作業指示 | 提供テキストによると、レンブラントの「夜警」が夜の情景だと誤解されるようになったのはなぜですか。

提供テキスト |
数々の困難を乗り越えた夜警(レンブラント)

こんにちは!
一社)日本アート教育振興会の河野です。

すっかり東京も寒くなってきました。

公園の木々も色づいてきて、

秋空に紅葉した葉っぱがよく映えてとてもきれいです。

皆さんはレンブラントが描いた「夜警」をご存知ですか?

ピンと来なくても、みたら思い出す方も多いかと思います。

こちらの絵です。

夜警です。

夜のシーンだと思いますよね。

でも実はこれは昼間のシーンなのです。

1642年に完成させたこの集団肖像画には、

もともと題名がありませんでした。

時代を経てニスが黒ずみ絵画全体が暗くなったため、

夜の情景だと誤解され

『夜警 (De Nachtwacht) 』

と呼ばれるようになったのです。

保存済みエントリ
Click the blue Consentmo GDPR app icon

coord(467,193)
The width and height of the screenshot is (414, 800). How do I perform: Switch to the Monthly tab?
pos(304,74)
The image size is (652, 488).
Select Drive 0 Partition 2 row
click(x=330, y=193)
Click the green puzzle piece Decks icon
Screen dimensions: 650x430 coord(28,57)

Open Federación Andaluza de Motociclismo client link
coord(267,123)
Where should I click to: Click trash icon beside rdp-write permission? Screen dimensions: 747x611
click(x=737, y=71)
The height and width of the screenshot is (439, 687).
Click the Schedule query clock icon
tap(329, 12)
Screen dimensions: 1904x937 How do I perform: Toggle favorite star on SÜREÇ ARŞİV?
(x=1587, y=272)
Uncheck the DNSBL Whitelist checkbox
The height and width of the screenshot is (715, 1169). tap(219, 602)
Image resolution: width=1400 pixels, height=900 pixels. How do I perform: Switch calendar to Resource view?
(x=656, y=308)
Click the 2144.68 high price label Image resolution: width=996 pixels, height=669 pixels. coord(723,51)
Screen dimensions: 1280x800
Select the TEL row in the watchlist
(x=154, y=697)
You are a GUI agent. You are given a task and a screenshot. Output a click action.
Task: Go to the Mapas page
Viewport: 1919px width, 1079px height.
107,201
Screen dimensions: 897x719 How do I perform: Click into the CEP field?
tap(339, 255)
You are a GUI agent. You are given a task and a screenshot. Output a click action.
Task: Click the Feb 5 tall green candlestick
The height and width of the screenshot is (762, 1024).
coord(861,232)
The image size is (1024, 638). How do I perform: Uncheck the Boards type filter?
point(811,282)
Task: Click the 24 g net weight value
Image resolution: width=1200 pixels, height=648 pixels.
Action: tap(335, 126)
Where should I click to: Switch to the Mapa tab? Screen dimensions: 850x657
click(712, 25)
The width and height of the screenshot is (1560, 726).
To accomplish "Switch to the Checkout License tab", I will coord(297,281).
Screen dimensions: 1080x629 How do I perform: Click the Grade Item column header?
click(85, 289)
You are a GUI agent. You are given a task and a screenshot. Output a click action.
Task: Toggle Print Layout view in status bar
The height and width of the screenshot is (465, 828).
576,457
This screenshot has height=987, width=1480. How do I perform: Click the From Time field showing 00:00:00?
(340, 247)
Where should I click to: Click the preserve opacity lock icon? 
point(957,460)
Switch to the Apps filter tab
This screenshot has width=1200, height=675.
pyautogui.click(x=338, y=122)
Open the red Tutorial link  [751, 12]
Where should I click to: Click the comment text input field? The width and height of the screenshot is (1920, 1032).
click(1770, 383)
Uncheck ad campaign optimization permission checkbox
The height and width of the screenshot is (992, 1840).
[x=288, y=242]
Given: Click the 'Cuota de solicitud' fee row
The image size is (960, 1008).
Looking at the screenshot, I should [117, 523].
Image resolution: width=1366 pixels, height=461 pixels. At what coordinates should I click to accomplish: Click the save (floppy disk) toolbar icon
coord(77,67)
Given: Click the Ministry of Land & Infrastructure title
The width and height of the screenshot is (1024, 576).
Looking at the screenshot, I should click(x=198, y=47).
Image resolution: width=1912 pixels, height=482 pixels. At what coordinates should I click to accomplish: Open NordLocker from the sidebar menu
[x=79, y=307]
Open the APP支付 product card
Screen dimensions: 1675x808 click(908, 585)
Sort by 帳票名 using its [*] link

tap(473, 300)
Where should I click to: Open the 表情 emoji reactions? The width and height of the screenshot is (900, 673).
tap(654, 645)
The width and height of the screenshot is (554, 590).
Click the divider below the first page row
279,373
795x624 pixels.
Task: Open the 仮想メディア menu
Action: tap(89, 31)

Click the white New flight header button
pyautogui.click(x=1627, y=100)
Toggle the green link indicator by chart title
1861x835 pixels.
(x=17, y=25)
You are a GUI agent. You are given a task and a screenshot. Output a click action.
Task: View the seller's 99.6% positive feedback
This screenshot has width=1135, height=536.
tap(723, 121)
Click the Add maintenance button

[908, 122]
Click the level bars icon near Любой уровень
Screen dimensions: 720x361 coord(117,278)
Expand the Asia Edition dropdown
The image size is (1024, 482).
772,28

解答 | 時代を経てニスが黒ずみ、絵画全体が暗くなったためです。